Search code examples
kotlingoogle-cloud-dataflowapache-beamdataflow

Beam JdbcIO.readAll doesn't seem to return results


I am trying to build pipelines for events with Apache Beam. What I wanted to do is reading streaming data from GCP PubSub and read related metadata from MySQL using the ids in the events, then combine those two streams and write to my clickhouse database.

But JdbcIO.readall() doesn't seem to return its stream. As you can see on the ClickhousePipeline, after applying CoGroupByKey.create(), I am trying to combine two PCollection, but userMetaData comes in empty, and ParDo that chained right after UserMetadataEnricher() hasn't executed too.

In withRowMapper on UserMetadataEnricher, I added println() to chech if it's running, and It worked properly and print the results from my database, however, It doesn't return data to the next pipeline.
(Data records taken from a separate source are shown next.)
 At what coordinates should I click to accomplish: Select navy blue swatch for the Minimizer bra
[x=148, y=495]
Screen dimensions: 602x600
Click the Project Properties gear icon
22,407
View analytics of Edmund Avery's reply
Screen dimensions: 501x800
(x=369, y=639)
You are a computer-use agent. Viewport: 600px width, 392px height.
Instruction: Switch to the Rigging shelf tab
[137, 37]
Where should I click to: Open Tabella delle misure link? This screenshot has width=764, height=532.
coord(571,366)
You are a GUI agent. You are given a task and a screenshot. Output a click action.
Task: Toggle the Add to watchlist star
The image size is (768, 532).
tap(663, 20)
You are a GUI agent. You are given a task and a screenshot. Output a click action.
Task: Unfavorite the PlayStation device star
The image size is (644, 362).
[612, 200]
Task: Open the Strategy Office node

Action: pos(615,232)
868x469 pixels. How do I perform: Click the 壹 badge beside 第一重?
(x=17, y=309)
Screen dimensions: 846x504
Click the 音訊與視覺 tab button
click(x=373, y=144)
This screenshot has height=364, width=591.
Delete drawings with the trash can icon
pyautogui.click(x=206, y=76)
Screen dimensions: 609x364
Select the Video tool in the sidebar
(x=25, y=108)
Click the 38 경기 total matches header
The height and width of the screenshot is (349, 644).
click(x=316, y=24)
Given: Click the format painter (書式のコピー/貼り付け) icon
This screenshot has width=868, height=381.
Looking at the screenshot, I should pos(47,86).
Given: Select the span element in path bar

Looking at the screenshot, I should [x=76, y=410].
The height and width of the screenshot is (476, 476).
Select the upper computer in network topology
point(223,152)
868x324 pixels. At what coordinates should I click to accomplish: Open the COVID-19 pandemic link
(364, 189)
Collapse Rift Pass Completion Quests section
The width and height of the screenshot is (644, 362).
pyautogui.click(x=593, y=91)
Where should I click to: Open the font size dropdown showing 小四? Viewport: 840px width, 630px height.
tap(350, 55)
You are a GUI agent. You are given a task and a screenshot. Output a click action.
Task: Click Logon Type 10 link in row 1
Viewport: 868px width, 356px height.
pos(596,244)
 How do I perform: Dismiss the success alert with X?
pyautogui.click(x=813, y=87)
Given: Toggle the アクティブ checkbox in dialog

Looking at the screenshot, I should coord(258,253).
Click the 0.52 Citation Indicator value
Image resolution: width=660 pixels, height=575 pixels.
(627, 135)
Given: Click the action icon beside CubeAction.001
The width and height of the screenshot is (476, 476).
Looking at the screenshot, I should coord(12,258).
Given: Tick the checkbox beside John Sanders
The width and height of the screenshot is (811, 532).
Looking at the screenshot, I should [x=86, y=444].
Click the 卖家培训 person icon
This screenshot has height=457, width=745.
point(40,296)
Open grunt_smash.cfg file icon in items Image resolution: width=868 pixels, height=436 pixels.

I guess the problem is related to Windowing, I checked it's working when I tested it without windowing. But, PubSubIO is Unbounded PCollection, so I have to apply window to use JDBCIO.readall() right? I have no clue to solve this problem. I hope to get an answer soon!

MainPipeline

object MainPipeline {
  @JvmStatic
  fun run(options: MainPipelineOptions) {
    val p = Pipeline.create(options)

    val events = p
      .apply(
        "Read DetailViewEvent PubSub",
        PubsubIO.readStrings().fromSubscription(options.inputSubscription)
      )
      .apply(
        "Extract messages",
        ParseJsons.of(FoodDetailViewEvent::class.java)
          .exceptionsInto(
            TypeDescriptors.kvs(TypeDescriptors.strings(), TypeDescriptors.strings())
          )
          .exceptionsVia { KV.of(it.element(), it.exception().javaClass.canonicalName) }
      )

    val validEvents =
      events.output().setCoder(SerializableCoder.of(FoodDetailViewEvent::class.java))
    val invalidEvents = events.failures()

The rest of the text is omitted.